- IATA: none; ICAO: none;

Summary
- Airport type: Public
- Owner: Kan Air
- Operator: Kan Air
- Serves: Ko Pha-ngan
- Location: Ko Pha-ngan, Surat Thani Province, Thailand
- Hub for: Kan Air;
- Coordinates: 9°44′15″N 100°04′45″E﻿ / ﻿9.7375°N 100.0792°E

Map
- Ko Pha-ngan Airport Location of airport in Thailand

Runways
| Direction | Length |  | Surface |
| ft | m |
|  |  | 1,100 | Asphalt |

= Ko Pha-ngan Airport =

Unfinished airport in Ko Pha-ngan, Thailand

Ko Pha-ngan Airport is an unfinished airport that was under construction in 2012–2015 on Ko Pha-ngan, Surat Thani Province, Thailand. The airport was being built by Kan Air, a domestic Thai airline, who were reportedly spending 700-900 million baht. Kan Air planned to introduce flights to Ko Pha-ngan's neighboring islands, Ko Samui and Ko Tao, as well as three 80-minute flights daily to and from Bangkok's Don Mueang Airport. Construction was suspended indefinitely due to alleged illegal encroachment of National Park land.

== Construction ==

The airport was scheduled for completion in September 2014. Construction was halted in 2015 when authorities claimed that the airport had infringed on a 20 rai portion of Than Sadet-Ko Pha-ngan National Park. In 2015 the area for the runway was cleared of trees and flattened and there has been no further construction since then.

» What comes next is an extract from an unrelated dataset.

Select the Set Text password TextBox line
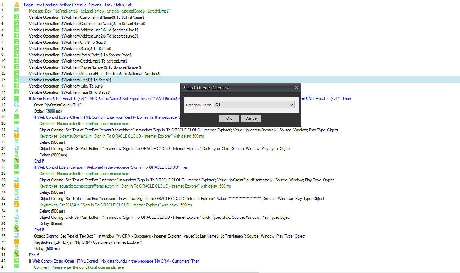This screenshot has height=273, width=460. pos(182,198)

In 2016, Kan Air announced that they are seeking a capital injection of 1.5 billion baht to complete the airport. The airport's developer reportedly spent 2 billion Thai baht on the unfinished construction.

Construction works have finally been terminated, because of illegal national park land encroachment.

== Features ==

The airport was projected to have a capacity of 600,000 passengers per year. The site for the airport, with a 1,100-metre runway and thatched-roof terminal, is on the eastern side of the island. Ko Pha-ngan Airport will be open to other operators, with the same parking and landing fees as at Suvarnabhumi Airport.

If completed, the airport will provide direct air access to Ko Pha-ngan for the first time. Currently the only transportation route to Ko Pha-ngan is via ferry. The nearest airport is Samui Airport on the larger Ko Samui to the south.